Deal Extreme kept me posted on the status of my order, even sent a followup e-mail about 2 weeks after I received the light to make sure I was happy. Excellent service, excellent price.


----------



## d123 (Aug 17, 2007)

I have no problems with some of the better quality Chinese lights, I like all the Fenix lights (I probably like my P3D more than my Surefire lights).

I also bought the 602D from DX and found it to be of good quality.
http://www.dealextreme.com/details.dx/sku.3379


----------



## bimemrboy318 (Aug 17, 2007)

I think I'm gonna get one of those 602D lights and see for myself!


----------



## knot (Aug 17, 2007)

bimemrboy318 said:


> I think I'm gonna get one of those 602D lights and see for myself!



DX is backordered but Kai has them: https://www.kaidomain.com/WEBUI/ProductDetail.aspx?TranID=1767


----------



## bimemrboy318 (Aug 18, 2007)

What do you guys think about the 3W Cree P4 CR123A Flashlight? It uses a Cree XRE P4 and is actually smaller than the 602D. I love the size of that little guy.


----------



## knot (Aug 18, 2007)

bimemrboy318 said:


> What do you guys think about the 3W Cree P4 CR123A Flashlight? It uses a Cree XRE P4 and is actually smaller than the 602D. I love the size of that little guy.




Link? I like the HAIII anodizing on the 602D and the clip.


----------



## jbosman1013 (Aug 18, 2007)

I guess i got lucky with my MTE 1xAA seoul I just put a battery in and have been using it ever sence with no flickering, shorting, or any other problems. I think as long as you don't use these lights as a hamer or some other unintended use you should be fine.


----------



## flashy bazook (Aug 18, 2007)

I would add one thing, which is that a very excellent poster here (x2x3x2) maintains a website with flashlight reviews which is very objective. (link:

http://www.lightreviews.info/news.html )

I mention him and the website because he likes a good deal and reviews several models from the Deal Extreme website.
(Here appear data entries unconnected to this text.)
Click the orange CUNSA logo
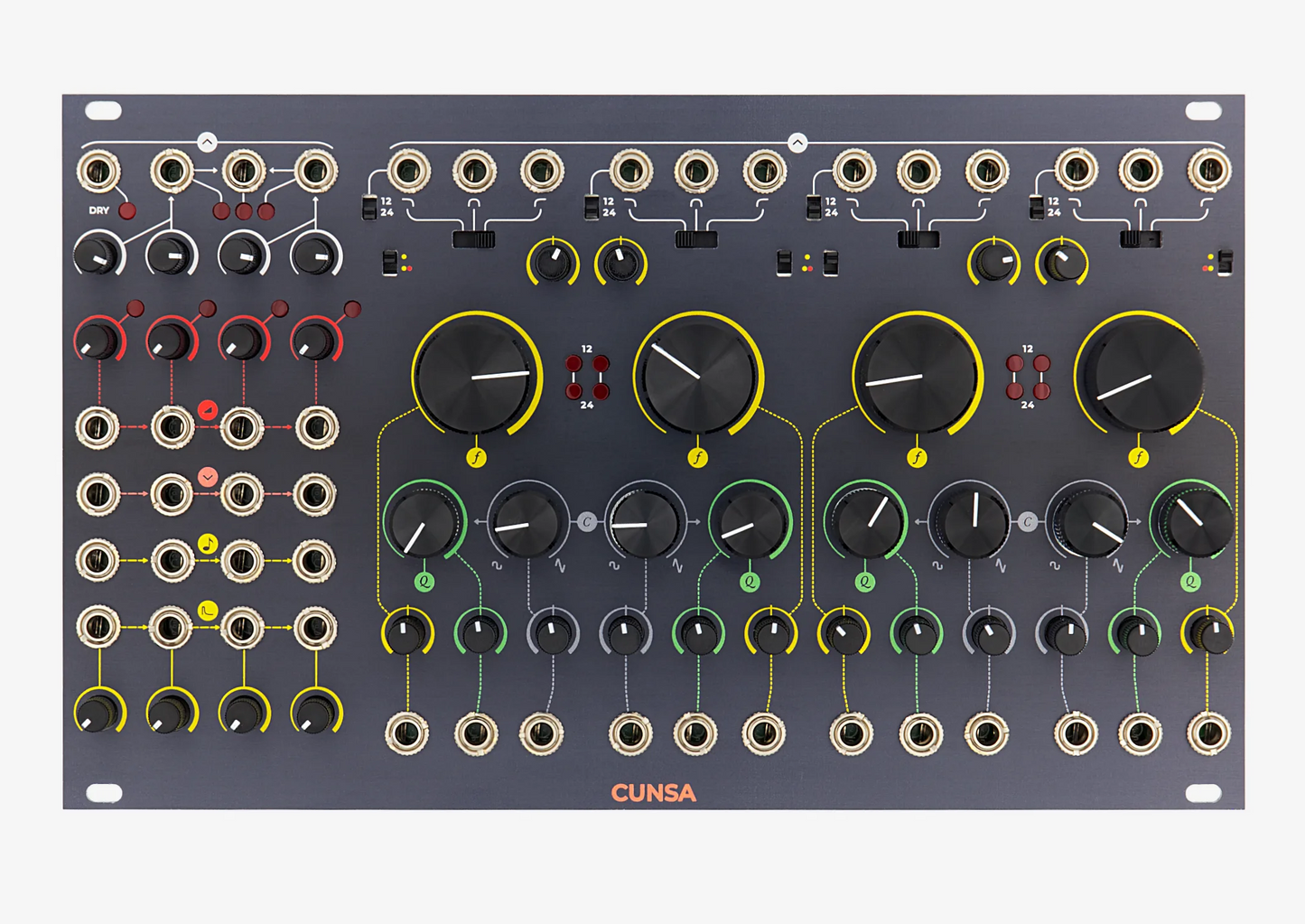The width and height of the screenshot is (1305, 924). point(653,793)
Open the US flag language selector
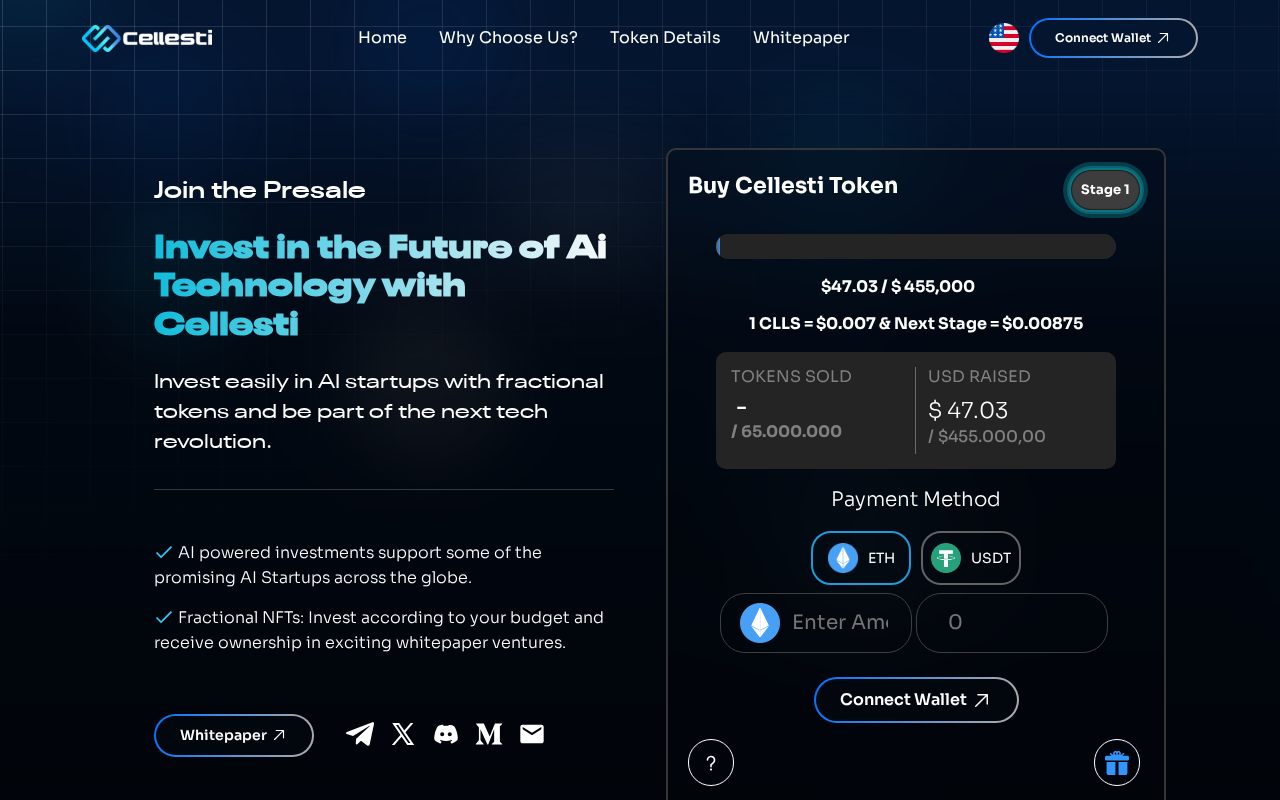The height and width of the screenshot is (800, 1280). pyautogui.click(x=1003, y=38)
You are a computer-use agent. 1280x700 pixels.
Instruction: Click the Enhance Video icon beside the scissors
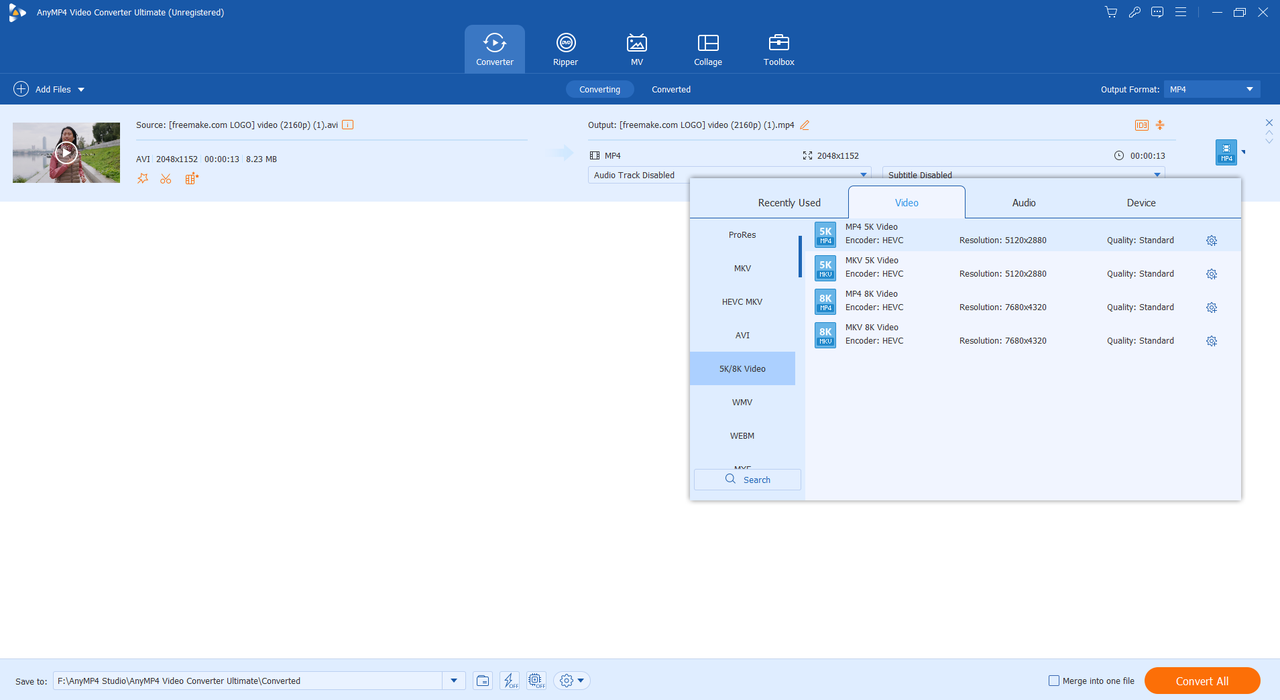point(192,179)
Some rate very highly - and he has a "value" rating which explicitly factors in the price.

So you can check out to see if a light that interests you from the Deal Extreme website is reviewed, and also how it compares with lights from different sources.


----------



## Bror Jace (Aug 18, 2007)

Lots of good points (on both sides) in this thread.

*xiaowenzu* _"Oh and get the SF U2, it's *GOBSMACKINGLY AWESOME!*"_

I'd like to buy one ... but wasn't the U2 the Surefuire that had the defective tail clickies? See what I mean? If I buy a $15 light and am disappointed that's one thing. I won't buy another from that vendor or brand. But if I buy a $125 light and am disappointed, that'll haunt me for some time ... and may even turn me off to flashlights as a hobby.
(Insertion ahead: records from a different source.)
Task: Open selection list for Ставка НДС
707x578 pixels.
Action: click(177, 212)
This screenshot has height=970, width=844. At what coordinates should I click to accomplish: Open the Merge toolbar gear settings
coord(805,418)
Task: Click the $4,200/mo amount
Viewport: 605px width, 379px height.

*C_C*, your point (and example) hits pretty close to home. My dad has a case full of collectible Winchester lever-action rifles. They are never fired. They look pretty all shined up but what's the point? After a while, they and the case they are in are just a big, heavy decoration. Really, how are our lives truly enhanced by such things? So much stuff I own ... but when I look at it now (years ... even _decades_ after I bought it) I'd rather have the money I originally paid for it. With this feeling preserved in my head, I am very careful before I shell out big bucks for _anything_.

*datiLED*: _"Buying cheap lights is part of the flashaholic transformation process. Go ahead and buy a few so that you will know real quality when you experience it."_

That's pretty good advice for lots of things, not just flashlights.

About a year and a half ago I bought about 20 various lights from DAE ... most were inexpensive 5mm Nichia lights. While only modest performers, they had decent-to-good build quality (which appeared to be _excellent_ build quality when compared to plastic Rayovac and Energizer lights most people are familiar with). These made terrific gifts for friends and family in the past year and a half.

I didn't have a lot of money invested in them so they were easy to give away. As a matter of fact, I'm _still_ giving them away and they're still a hit with non-flashaholics. :naughty:

And, when new emitters become available ... the P4s ... and now the Rebels, I can buy a brand new $20-$25 light with them all mounted and ready to go. Maybe a year or so from now I'll be giving away the lights I have on order right now and ordering Q5s? 

I come to CPF fairly often and it's currently my favorite on-line community. There's plenty of room for everyone ... people who buy _only_ titanium Alephs ... as well as people who refuse to spend over $15 on a light. 

The on-line community I have been a part of most for the past several years is BITOG - bobistheoilguy.com - and we have one guy there who drives a Ferrari Enzo ... as well as plenty of others that drive rusty old pick-up trucks. 

For people who understand the spirit of what it is to be an enthusiast (regardless of the hobby/specialty in question) it's _all good_.


----------



## bimemrboy318 (Aug 18, 2007)

For people who understand the spirit of what it is to be an enthusiast (regardless of the hobby/specialty in question) it's _all good_. [/quote]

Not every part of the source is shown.